Get to know our member destinations. Every month we profile a different destination who helps to make the GMIC community so unique.

How do you communicate your city's sustainability commitment to meeting organizers?

We communicate with meeting planners about Vancouver's "green city" initiatives, particularly the City's pledge that we will be the world's greenest cityby 2020. For more resources on this, please refer to the City of Vancouver's Action Plan.

Eco-awareness is part of our culture in Vancouver – the community embraces it and works towards being green in their homes and office environment. Our location encourages more walking, cycling and alternate transport rather than relying on cars.

Hotels and restaurants have also embraced this idea and are engaged through programs such as Oceanwise and the 100-mile diet (pioneered in Vancouver, this concept involves only using ingredients that have been grown within a 100-mile radius). Almost all of our hotels have some sort of recycling program in place for soap/shampoos, sheet/towel washing programs, etc.

Finally, the Green Key Eco-Rating program is popular in Vancouver, and we have more than 40 hotels participating.

How does this support your ability to attract meetings to the destination?

It makes Vancouver a stronger draw for Green Meeting-related organizations that want to host their conference in a city that supports their ideas.

Vancouver's green focus inspires planners who want to make their meetings greener – in fact, many often apply our ideas and concepts to future meetings in other cities.

Tourism Vancouver offers clients customized bid book pages that identify "green initiatives" as a hot point in their decision making. For an example, see here:

For an example of our "10 Green ways to Experience Vancouver" section in our bid book, please see here:

Tourism Vancouver offers electronic tools in lieu of paper materials that help planners with destination promotion and delegate materials, including virtual guides, map files, a microsite of our website, an electronic email blast template and images/videos.

Tourism Vancouver's iPad app is another way we have been able to adapt and be more green with information.

What sustainable attribute are you most proud of within your city and sets your city apart from others?

The Vancouver Convention Centre is the world's first LEED Platinum certified convention centre.

A facility that is not only highly functional and exceptionally beautiful, it is also environmentally sustainable in every way—incorporating the very latest in green technologies, as well as unique and innovative features such as a marine habitat and six-acre 'living' roof. The convention centre's team is also committed to green operational practices, keeping environmental sustainability a priority in their day-to-day functions. They also work with clients to enhance the sustainability of their programs, and offer Sustainable Events Guidelines for meeting planners.

By selecting this facility, an event is automatically 'green' from the start. But more importantly, it becomes the perfect springboard to further enhance the sustainability profile of a meeting or convention.

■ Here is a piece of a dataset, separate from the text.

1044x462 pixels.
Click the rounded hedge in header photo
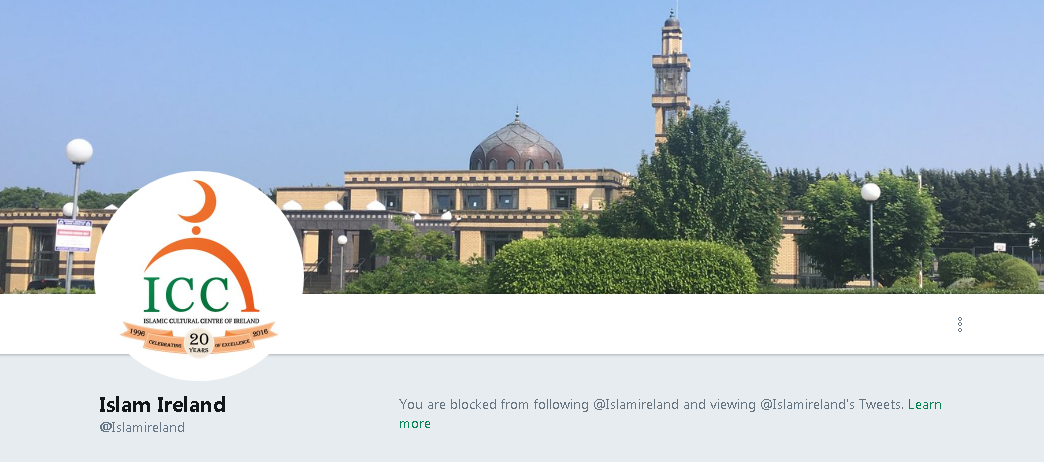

How does your CVB support sustainable events (minimizing negative impacts and maximizing positive contributions in the local community) to help event organizers?

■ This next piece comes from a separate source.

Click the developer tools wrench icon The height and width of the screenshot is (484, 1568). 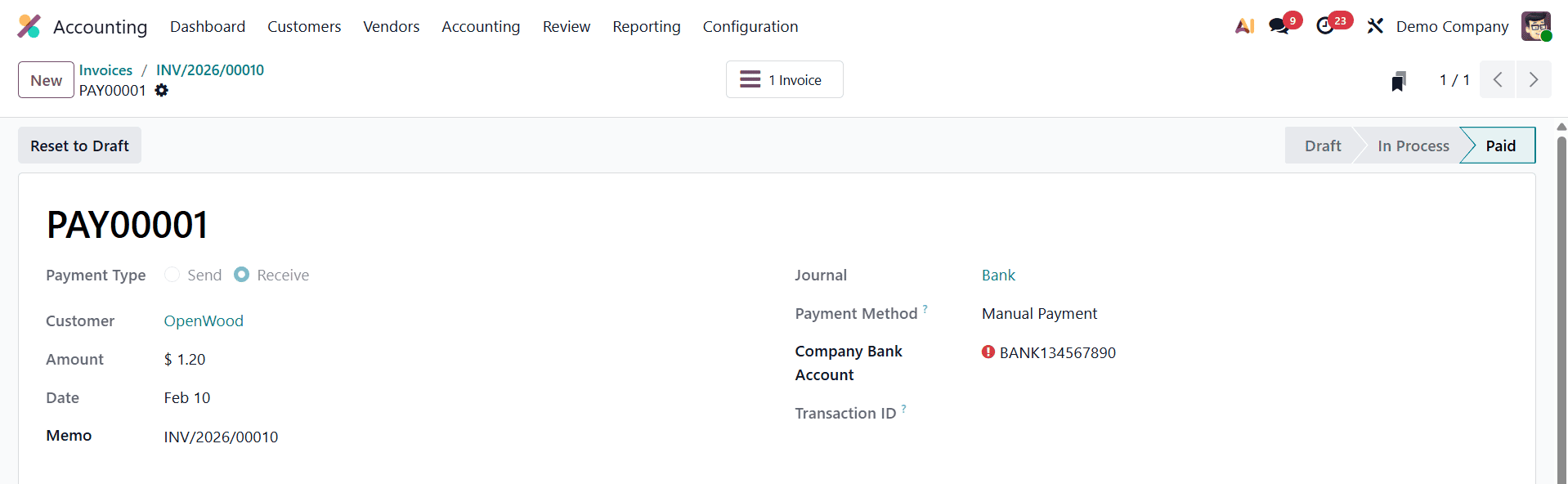(x=1374, y=25)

Describe sustainable transportation options.

Vancouver his highly walkable, featuring a compact downtown core – just one mile across – and easily navigable grid street system. Public transportation options are plentiful, and include buses; the SkyTrain (an automated light rapid transit system, which operates between Vancouver and surrounding suburbs); the Canada Line (new addition to Skytrain running between Vancouver International Airport and downtown Vancouver); the SeaBus, connecting downtown Vancouver to North Vancouver; and the Aquabus and False Creek mini-ferries connecting downtown with Granville Island. Vancouver also features more than 400 km of bike lanes, making it easy to cycle around downtown and the seawall – peddlers can also take their bikes aboard Skytrains, SeaBuses and rack-fitted transit buses for free.

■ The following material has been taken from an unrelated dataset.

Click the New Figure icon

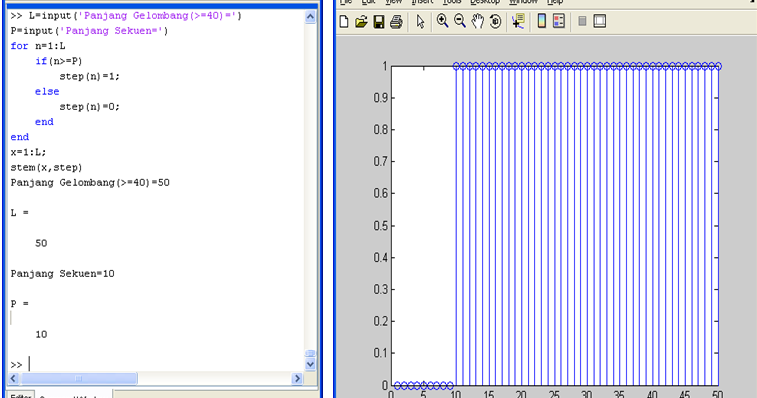pos(344,22)
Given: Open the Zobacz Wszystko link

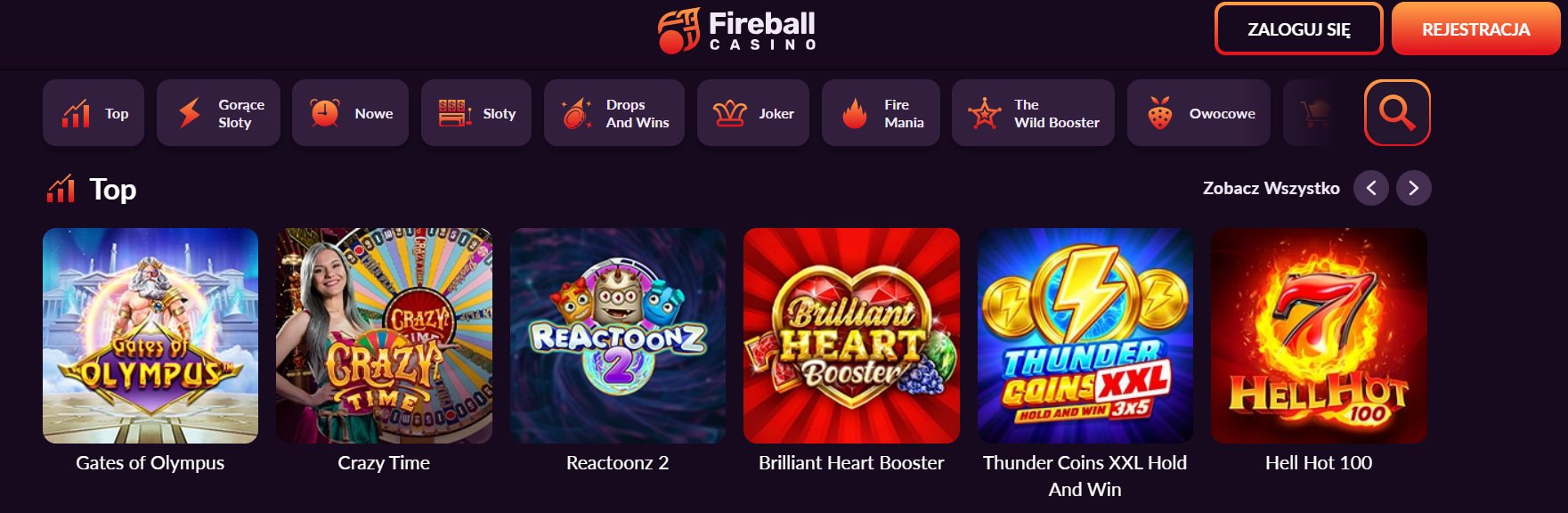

With the Vancouver Convention Centre's central downtown location, walking is an easy option for delegates. There are 13,000 hotel rooms within walking distance including three connecting hotel properties, restaurants from around the globe and endless shopping and entertainment options.

What solutions do you provide to help organizers with waste diversion (venue recycling, composting, donation programs)?

We offer support wherever possible, including resources such as the following:

How do you support local community organizations & facility CSR project support for organizers?

Tourism Vancouver's website lists the various Corporate Social Responsibility and volunteerism opportunities available to convention delegates:

We also share information about these opportunities with our planners to help them source the right fit for their theme or CSR direction.

How do you support local food or other procurement sourcing options for event organizers?

As stated above, local hotels and restaurants have embraced this idea and are actively engaged through programs such as Oceanwise and the 100-mile diet.

Does your bureau or major convention centre have a green team?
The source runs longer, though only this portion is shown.